**Page extract**
Three people were arrested for disorderly conduct Monday night after police closed several blocks and commanded a crowd of hundreds to disperse during a gathering to remember slain Baltimore rapper Lor Scoota.
Police Commissioner Kevin Davis said the West Baltimore vigil was peaceful until a small number of people antagonized officers.
"There came a time when a few agitators decided to throw bricks and bottles at police officers," Davis said. "That's not going to happen in Baltimore."
The vigil began about 5 p.m. and by 8 p.m. the crowd had swelled and spilled into Pennsylvania Avenue.
Then two dozen police cars and vans arrived and filled the street. Police ordered the crowd to disperse. The people ignored their commands. Shortly after 8:30 p.m., more than 40 officers formed a line, shoulder to shoulder, across Pennsylvania Avenue. That began a standoff of more than two hours: officers slowly advancing, the crowd taunting and backing up.
It ended peacefully about 11 p.m. No one was injured.
"We got through tonight in the best of possible ways," Davis said.
During the standoff, some men confronted the police line and shouted taunts at officers. One man danced. Some officers wore helmets and armor.
"This is uncalled for," said Aaron Sims, 24, of the police response. "It's crazy."
Kesharna Horne, who said she was a friend of Lor Scoota's, urged people to go home. "Let's go, ya'll. You are disrespecting Scoota," she said.
Tyriece Watson, known as Lor Scoota, was shot in his car on Moravia Road in Northeast Baltimore about 7 p.m. Saturday. He had just left a peace rally at Morgan State University.

**Challenge a**
Rewrite the entries below with "sidebar" swapped for "side panel" and everything else left as it is. Leave out the pictures.

**Records for this exercise**
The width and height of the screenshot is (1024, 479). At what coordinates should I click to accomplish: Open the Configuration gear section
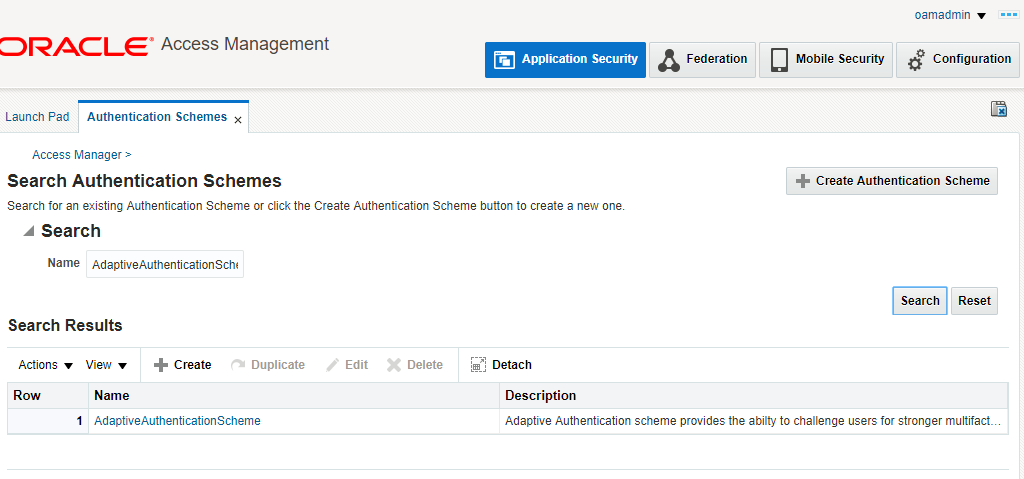(957, 60)
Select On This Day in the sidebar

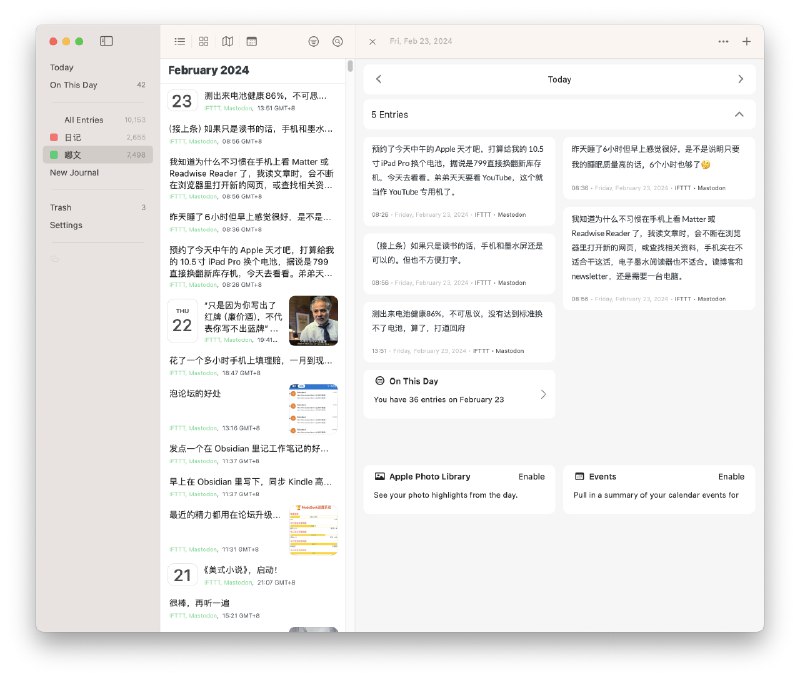click(x=79, y=85)
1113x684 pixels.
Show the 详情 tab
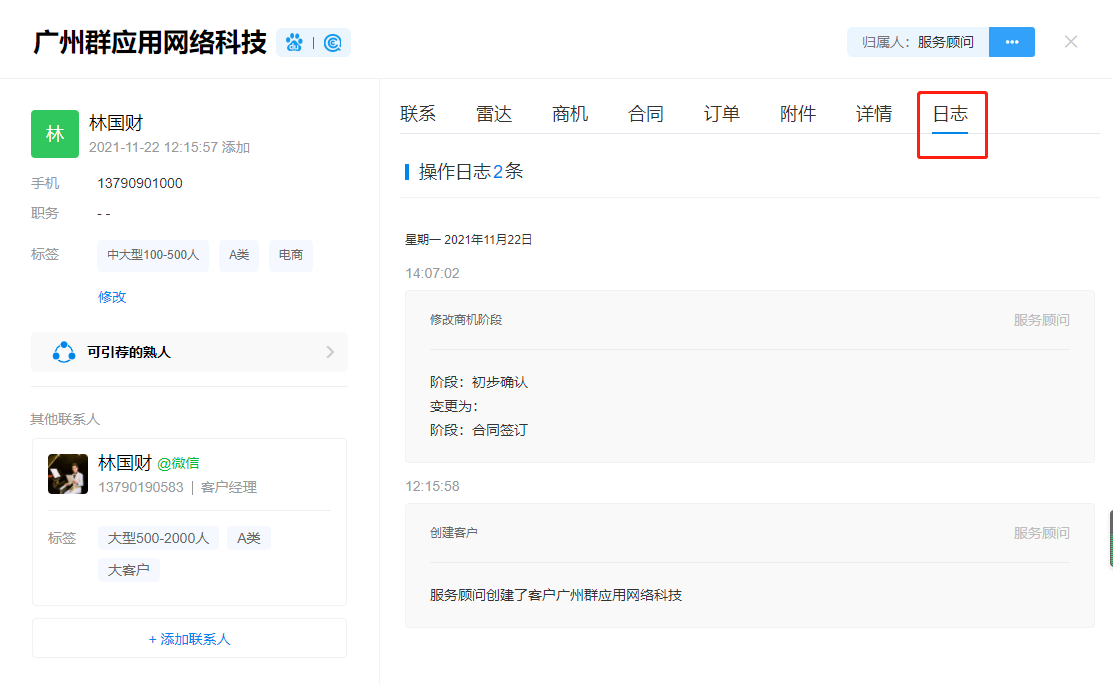[874, 114]
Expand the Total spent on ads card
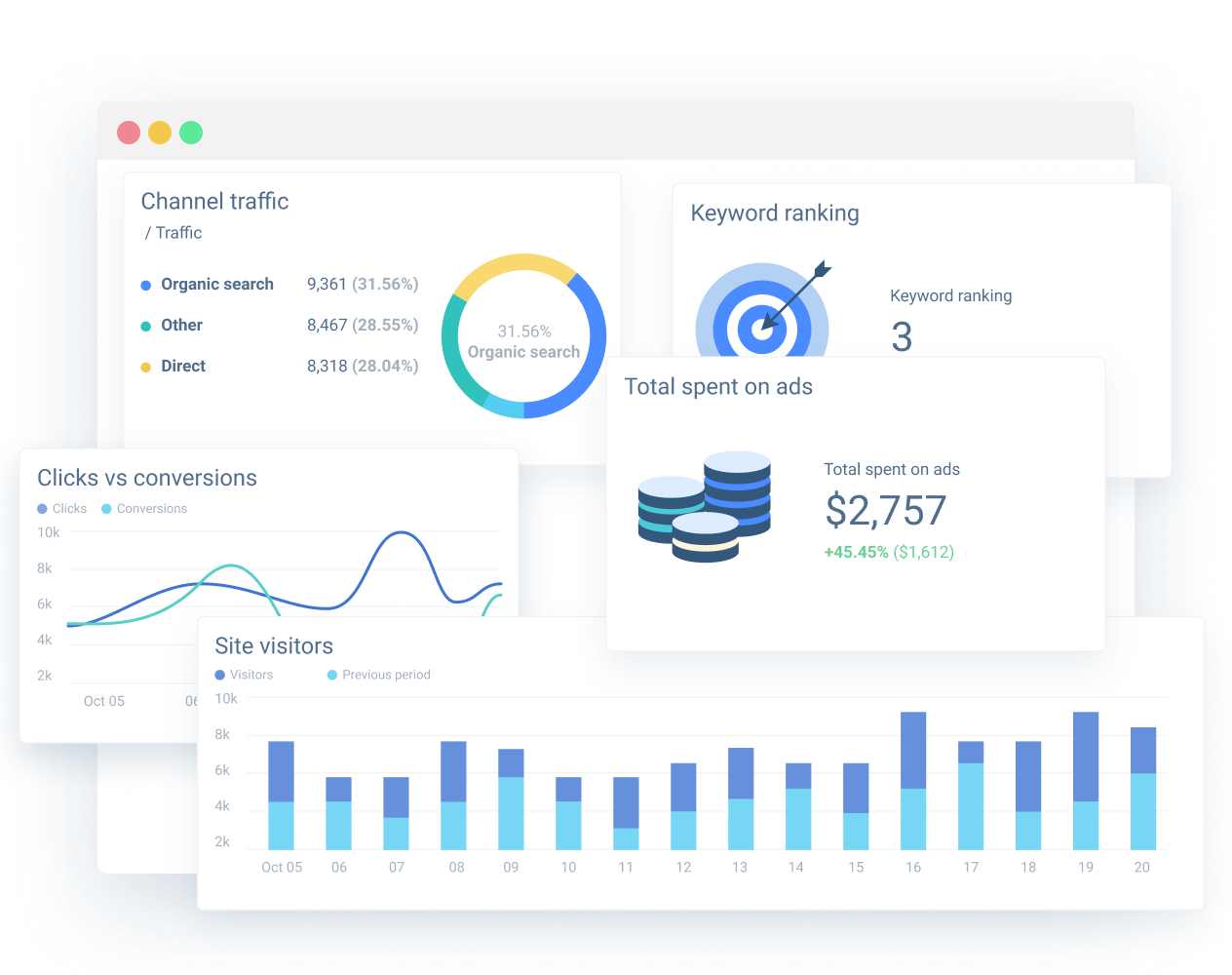The height and width of the screenshot is (975, 1232). (x=718, y=386)
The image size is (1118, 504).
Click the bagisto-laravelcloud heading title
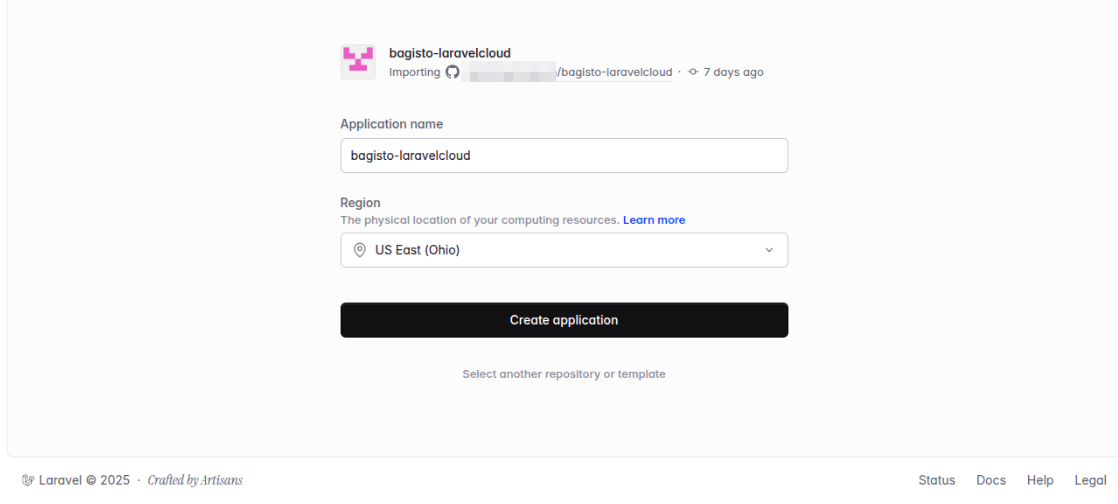[450, 53]
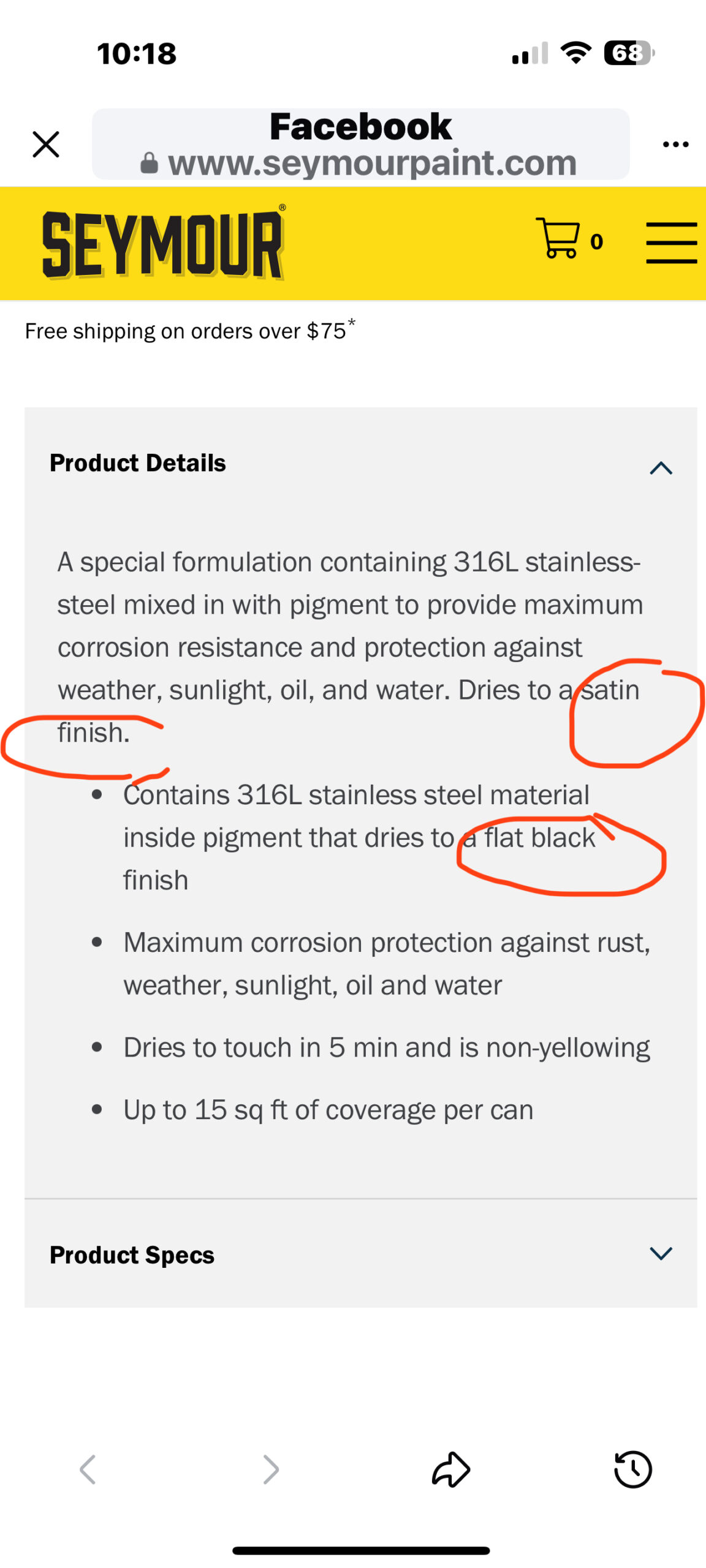Screen dimensions: 706x1568
Task: Collapse the Product Details section
Action: (x=661, y=468)
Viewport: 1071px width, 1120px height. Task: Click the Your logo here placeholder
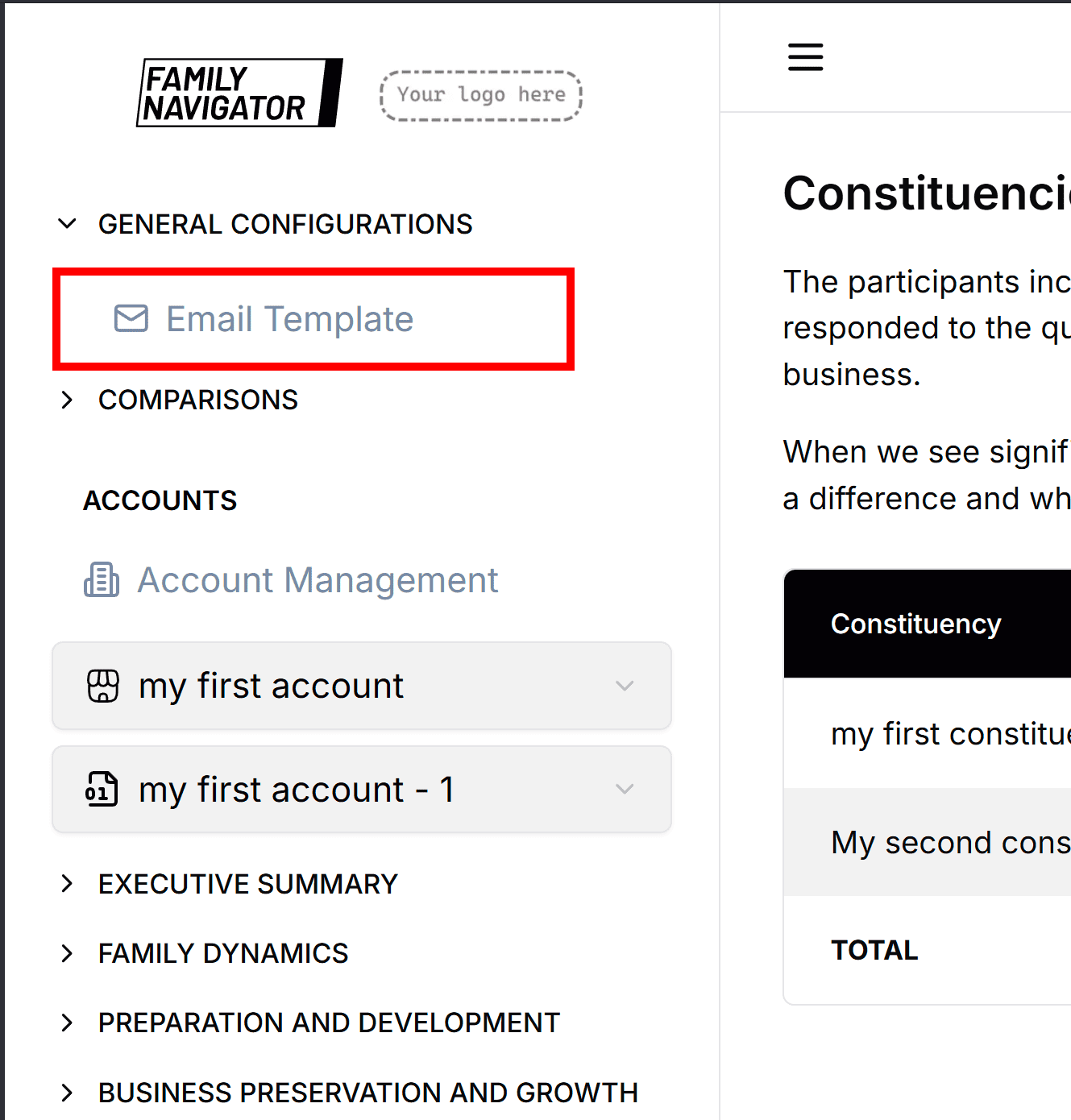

**Challenge b**
From the article above about the vigil for Lor Scoota, return the passage word for word. Begin at the words "Police Commissioner Kevin" and stop after "into Pennsylvania Avenue.".

**Result a**
The width and height of the screenshot is (1024, 479). At what coordinates should I click to accomplish: Open the Configuration gear section
(957, 60)
Select On This Day in the side panel

click(x=79, y=85)
1113x684 pixels.
Show the 详情 tab
[874, 114]
Expand the Total spent on ads card
The height and width of the screenshot is (975, 1232). (x=718, y=386)
The image size is (1118, 504).
Click the bagisto-laravelcloud heading title
[450, 53]
Screen dimensions: 706x1568
Task: Collapse the Product Details section
Action: (x=661, y=468)
Viewport: 1071px width, 1120px height. Task: Click the Your logo here placeholder

**Result b**
Police Commissioner Kevin Davis said the West Baltimore vigil was peaceful until a small number of people antagonized officers.
"There came a time when a few agitators decided to throw bricks and bottles at police officers," Davis said. "That's not going to happen in Baltimore."
The vigil began about 5 p.m. and by 8 p.m. the crowd had swelled and spilled into Pennsylvania Avenue.